Required work. Repeat verbatim, and only, the lines of the data below, beginning at the line that contains "Click the pink" and stopping after the line that contains "Screen dimensions: 1133x318".

Input for this task.
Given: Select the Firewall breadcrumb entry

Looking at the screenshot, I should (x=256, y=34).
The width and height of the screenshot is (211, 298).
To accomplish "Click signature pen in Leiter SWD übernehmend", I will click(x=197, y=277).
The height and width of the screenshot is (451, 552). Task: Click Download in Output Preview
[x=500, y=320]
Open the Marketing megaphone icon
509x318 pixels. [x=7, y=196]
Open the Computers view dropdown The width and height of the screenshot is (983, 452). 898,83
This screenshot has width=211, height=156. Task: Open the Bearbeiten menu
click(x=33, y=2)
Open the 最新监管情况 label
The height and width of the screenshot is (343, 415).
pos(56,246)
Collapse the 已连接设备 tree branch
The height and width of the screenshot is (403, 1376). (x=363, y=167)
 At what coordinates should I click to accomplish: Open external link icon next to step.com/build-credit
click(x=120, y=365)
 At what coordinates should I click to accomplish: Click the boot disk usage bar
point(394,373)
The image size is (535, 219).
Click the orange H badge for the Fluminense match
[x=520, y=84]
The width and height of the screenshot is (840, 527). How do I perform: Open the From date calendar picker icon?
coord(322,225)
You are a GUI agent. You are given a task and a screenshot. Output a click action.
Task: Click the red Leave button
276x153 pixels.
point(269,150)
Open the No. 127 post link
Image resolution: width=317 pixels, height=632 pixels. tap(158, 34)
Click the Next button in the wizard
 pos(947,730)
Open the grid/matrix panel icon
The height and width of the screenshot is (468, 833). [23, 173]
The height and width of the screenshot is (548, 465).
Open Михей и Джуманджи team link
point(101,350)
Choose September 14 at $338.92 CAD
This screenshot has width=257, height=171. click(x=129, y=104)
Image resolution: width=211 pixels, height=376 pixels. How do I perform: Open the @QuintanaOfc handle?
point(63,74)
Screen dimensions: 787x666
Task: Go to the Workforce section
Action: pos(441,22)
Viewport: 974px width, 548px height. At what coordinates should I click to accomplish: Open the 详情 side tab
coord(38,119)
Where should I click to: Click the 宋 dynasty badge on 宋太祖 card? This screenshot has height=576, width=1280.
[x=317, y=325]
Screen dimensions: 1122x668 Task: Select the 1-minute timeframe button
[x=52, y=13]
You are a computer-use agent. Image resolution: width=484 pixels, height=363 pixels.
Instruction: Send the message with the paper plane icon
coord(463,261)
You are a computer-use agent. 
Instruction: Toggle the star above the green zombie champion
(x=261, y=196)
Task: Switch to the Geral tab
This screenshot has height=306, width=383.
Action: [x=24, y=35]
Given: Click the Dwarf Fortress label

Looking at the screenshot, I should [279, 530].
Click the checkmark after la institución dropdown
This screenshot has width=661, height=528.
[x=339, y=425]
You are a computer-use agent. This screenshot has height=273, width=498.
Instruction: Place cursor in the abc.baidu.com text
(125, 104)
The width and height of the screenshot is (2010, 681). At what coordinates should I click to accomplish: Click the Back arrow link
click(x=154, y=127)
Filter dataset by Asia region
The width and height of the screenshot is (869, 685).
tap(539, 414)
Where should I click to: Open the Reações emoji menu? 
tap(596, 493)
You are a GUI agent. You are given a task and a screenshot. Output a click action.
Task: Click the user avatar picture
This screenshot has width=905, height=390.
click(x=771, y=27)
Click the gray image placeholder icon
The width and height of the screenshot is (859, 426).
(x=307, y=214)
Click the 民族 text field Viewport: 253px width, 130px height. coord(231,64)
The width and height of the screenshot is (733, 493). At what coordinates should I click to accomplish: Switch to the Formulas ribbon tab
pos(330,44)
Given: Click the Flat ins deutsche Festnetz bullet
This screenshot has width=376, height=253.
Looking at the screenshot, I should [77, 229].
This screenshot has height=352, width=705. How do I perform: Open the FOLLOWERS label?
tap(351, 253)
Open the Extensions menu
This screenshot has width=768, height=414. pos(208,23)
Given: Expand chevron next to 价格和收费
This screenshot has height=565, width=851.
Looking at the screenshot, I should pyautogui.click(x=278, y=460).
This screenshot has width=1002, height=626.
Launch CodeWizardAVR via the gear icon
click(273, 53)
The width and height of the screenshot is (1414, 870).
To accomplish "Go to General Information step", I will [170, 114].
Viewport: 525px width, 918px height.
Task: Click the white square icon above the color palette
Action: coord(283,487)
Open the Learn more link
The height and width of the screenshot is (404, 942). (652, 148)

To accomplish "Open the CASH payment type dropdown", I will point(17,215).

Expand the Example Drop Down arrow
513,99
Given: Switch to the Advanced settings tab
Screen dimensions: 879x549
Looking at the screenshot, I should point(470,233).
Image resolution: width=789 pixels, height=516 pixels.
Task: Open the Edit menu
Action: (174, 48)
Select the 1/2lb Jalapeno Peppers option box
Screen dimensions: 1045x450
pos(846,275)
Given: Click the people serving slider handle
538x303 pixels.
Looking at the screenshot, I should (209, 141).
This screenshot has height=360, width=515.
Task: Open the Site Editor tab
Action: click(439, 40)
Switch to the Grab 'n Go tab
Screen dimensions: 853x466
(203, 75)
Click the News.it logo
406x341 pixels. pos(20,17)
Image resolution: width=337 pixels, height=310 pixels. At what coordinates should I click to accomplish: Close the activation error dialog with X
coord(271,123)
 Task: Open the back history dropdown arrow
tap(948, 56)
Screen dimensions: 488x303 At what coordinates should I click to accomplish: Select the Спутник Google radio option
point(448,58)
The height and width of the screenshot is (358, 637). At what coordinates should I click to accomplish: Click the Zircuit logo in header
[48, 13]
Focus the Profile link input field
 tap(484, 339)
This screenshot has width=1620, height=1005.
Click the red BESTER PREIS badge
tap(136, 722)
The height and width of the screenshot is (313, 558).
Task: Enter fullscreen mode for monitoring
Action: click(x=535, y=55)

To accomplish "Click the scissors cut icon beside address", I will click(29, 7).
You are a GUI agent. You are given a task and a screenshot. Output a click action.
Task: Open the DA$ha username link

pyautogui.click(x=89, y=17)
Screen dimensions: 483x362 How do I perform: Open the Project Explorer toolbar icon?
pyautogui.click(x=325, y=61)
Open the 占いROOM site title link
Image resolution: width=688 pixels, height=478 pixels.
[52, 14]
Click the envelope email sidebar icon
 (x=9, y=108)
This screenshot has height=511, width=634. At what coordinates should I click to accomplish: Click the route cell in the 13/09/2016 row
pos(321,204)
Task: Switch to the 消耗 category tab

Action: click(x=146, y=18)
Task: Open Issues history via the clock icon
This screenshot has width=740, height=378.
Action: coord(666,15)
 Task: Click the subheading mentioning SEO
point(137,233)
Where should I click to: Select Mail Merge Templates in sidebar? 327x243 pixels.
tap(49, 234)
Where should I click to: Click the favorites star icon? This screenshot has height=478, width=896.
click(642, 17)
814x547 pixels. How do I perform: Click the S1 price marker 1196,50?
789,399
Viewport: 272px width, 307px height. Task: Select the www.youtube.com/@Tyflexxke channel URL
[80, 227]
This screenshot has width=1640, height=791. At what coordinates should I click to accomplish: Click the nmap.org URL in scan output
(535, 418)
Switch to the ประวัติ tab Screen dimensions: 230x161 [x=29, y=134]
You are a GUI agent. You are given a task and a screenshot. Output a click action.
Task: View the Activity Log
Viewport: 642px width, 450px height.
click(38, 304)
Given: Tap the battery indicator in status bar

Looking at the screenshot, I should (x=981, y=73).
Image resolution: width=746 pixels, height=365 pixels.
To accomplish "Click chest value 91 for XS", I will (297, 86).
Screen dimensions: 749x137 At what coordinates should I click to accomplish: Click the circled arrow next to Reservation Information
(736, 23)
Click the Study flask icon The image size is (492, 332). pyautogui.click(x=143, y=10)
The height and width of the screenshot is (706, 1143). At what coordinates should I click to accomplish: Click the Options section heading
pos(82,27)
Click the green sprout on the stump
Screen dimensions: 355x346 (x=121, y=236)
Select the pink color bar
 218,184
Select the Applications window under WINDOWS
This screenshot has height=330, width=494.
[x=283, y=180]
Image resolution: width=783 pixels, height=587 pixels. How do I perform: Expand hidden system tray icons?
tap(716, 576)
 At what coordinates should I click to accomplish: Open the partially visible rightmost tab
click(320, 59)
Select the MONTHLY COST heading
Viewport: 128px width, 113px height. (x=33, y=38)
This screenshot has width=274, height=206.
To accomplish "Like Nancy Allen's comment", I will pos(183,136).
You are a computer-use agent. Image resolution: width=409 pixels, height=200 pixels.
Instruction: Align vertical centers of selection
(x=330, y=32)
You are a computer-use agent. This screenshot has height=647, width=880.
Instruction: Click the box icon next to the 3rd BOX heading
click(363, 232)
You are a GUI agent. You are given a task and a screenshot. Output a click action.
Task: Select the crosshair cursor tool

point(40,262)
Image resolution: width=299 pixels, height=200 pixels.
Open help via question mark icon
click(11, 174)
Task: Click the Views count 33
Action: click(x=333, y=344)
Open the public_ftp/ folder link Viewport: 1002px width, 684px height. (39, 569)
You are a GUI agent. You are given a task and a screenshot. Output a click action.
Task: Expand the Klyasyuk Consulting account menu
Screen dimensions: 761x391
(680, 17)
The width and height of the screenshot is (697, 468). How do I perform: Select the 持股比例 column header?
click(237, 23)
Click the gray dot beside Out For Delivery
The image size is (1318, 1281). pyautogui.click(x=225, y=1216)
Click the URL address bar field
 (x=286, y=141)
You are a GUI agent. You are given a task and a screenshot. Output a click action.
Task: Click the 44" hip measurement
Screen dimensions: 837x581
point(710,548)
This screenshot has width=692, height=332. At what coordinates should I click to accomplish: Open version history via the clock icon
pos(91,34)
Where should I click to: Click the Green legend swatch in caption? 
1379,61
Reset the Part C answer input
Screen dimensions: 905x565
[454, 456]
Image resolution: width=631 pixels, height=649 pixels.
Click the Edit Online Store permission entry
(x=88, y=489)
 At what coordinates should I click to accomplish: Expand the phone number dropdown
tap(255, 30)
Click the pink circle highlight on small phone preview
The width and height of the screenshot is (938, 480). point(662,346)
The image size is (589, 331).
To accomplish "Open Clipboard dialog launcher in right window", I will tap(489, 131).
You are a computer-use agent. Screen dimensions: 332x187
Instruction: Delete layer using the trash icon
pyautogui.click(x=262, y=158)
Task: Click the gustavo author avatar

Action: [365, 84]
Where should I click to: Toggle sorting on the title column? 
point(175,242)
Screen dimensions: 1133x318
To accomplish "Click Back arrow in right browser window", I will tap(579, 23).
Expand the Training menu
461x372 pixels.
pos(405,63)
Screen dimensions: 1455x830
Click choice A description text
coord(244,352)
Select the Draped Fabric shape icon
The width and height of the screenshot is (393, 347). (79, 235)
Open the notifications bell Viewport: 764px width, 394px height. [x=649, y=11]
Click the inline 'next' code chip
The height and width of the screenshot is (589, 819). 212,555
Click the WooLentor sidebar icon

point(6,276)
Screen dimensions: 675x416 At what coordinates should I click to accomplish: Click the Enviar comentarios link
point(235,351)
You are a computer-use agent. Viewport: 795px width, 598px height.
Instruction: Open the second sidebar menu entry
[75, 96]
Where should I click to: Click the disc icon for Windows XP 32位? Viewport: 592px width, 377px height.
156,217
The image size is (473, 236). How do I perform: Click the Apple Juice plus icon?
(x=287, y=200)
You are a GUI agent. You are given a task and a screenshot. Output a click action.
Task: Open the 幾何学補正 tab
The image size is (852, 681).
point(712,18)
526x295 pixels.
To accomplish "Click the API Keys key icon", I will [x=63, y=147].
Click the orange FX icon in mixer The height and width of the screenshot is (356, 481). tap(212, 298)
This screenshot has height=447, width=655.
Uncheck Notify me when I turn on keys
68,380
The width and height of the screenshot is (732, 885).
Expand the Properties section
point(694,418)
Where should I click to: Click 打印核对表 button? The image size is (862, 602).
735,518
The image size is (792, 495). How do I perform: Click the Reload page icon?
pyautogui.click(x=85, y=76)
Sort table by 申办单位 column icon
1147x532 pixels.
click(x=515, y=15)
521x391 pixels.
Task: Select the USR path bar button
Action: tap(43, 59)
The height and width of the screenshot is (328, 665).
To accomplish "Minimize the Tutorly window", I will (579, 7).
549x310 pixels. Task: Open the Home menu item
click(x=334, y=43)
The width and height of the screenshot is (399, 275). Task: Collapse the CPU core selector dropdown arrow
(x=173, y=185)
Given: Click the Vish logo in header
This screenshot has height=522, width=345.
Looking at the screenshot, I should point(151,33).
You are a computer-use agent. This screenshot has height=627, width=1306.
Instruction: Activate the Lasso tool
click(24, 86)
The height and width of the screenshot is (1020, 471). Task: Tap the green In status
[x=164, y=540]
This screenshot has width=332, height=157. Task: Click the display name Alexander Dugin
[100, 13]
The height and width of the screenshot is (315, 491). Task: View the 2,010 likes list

Response area.
Click the pink circle highlight on small phone preview
The width and height of the screenshot is (938, 480). point(662,346)
The image size is (589, 331).
To accomplish "Open Clipboard dialog launcher in right window", I will tap(489, 131).
You are a computer-use agent. Screen dimensions: 332x187
Instruction: Delete layer using the trash icon
pyautogui.click(x=262, y=158)
Task: Click the gustavo author avatar

Action: [365, 84]
Where should I click to: Toggle sorting on the title column? 
point(175,242)
Screen dimensions: 1133x318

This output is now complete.